Resumo

Em bactérias, o mecanismo mais comumente observado para solucionar o paradoxo que surge entre a necessidade e toxicidade dos metais no metabolismo é a manutenção de genes envolvidos em captação, estocagem e efluxo destes metais. Na homeostase de zinco os mecanismos de captação, em geral, são regulados por um repressor transcricional, a proteína Zur, enquanto, genes codificantes para sistemas de efluxo são regulados por diversos ativadores transcricionais. Caulobacter crescentus, uma alfa-proteobactéria oligotrófica, possui em seu genoma um grande número de genes potencialmente envolvidos em captação e regulação da homeostase deste metal. Neste trabalho três linhagens mutantes foram obtidas para o gene codificante da proteína Zur e dois outros reguladores potencialmente envolvidos na homeostase de zinco, chamados aqui de zntR e czrA. A linhagem mutante zur apresenta um sutil retardo de crescimento em meio PYE. As linhagens mutantes czrA e zntR apresentam taxas de crescimento maiores que a da linhagens selvagem em meio M2 na carência de zinco. Dados preliminares indicam que nenhuma das linhagens apresenta sensibilidade aumentada a peróxido de hidrogênio nem a pirogalol, um gerador de radical superóxido, independente da fase de crescimento.
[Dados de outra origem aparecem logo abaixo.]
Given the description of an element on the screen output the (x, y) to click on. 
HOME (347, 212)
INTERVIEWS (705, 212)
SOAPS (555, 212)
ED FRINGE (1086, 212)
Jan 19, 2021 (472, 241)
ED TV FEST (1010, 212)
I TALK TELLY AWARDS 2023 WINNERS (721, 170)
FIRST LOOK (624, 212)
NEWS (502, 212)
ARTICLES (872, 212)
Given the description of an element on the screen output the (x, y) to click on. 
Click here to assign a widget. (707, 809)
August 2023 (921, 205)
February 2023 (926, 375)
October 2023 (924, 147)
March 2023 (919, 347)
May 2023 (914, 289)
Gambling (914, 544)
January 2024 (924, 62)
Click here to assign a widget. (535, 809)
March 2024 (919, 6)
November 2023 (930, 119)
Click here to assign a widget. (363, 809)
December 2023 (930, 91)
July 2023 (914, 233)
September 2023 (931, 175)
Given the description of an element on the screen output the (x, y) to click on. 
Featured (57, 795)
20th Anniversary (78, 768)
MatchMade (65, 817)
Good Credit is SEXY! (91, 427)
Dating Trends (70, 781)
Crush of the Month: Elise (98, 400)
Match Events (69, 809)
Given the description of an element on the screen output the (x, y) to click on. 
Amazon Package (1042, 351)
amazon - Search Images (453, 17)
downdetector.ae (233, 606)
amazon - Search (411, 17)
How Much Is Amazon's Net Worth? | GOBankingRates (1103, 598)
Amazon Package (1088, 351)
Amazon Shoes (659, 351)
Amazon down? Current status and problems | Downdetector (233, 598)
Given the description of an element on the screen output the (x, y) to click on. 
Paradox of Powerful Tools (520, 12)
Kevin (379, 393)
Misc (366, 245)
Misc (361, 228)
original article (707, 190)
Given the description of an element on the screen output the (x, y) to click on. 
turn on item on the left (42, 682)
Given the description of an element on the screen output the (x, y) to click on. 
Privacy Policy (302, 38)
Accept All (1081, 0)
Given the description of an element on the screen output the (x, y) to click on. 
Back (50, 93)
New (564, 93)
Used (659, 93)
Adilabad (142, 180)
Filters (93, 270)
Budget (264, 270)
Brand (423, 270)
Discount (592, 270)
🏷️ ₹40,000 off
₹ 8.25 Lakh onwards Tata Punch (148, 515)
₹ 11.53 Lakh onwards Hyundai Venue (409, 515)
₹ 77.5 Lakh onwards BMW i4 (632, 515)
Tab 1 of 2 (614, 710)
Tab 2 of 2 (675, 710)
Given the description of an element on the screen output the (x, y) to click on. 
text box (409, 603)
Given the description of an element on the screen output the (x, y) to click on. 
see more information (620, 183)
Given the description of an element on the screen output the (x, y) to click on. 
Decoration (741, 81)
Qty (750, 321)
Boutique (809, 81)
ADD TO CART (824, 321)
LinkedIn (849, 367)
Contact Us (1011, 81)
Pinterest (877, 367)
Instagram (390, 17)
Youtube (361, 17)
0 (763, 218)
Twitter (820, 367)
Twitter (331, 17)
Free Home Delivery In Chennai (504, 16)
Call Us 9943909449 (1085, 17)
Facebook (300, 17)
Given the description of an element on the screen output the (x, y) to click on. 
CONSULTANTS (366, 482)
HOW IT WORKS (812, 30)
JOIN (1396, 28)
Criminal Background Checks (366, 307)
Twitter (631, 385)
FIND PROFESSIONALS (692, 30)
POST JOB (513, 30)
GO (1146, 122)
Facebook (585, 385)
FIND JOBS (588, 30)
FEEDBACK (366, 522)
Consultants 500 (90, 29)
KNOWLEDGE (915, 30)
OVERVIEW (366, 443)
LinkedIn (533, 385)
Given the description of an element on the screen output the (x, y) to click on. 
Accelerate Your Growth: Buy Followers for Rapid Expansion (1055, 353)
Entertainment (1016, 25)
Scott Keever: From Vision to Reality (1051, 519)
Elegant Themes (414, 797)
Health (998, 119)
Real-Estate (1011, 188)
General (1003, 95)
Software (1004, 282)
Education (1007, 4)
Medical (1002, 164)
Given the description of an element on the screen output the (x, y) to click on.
Um trabalho anterior de nosso grupo identificou três genes potencialmente regulados pelo regulador Fur em reposta à disponibilidade de ferro por meio da predição de sítios de ligação de Fur sendo que, entretanto, não foram confirmados por ensaio de atividade de beta-galactosidase, sugerindo que fossem regulados por Zur ao invés de Fur, em resposta a disponibilidade de zinco. De acordo com ensaios de atividade de beta-galactosidase, dois destes genes respondem à carência de zinco e se mostraram regulados negativamente por Zur. O alinhamento das regiões a montante do início de tradução dos genes codificantes para proteínas receptoras TonB-dependentes, por meio do banco de dados MEME Suite, apresentou uma sequencia conservada como provável sítio de ligação de Zur, a qual é bastante semelhante com a Zur-box de outras proteobactérias. Esta sequencia foi utilizada para análises in silico em busca de genes que, resultou em cerca de 50 genes possivelmente regulados por Zur.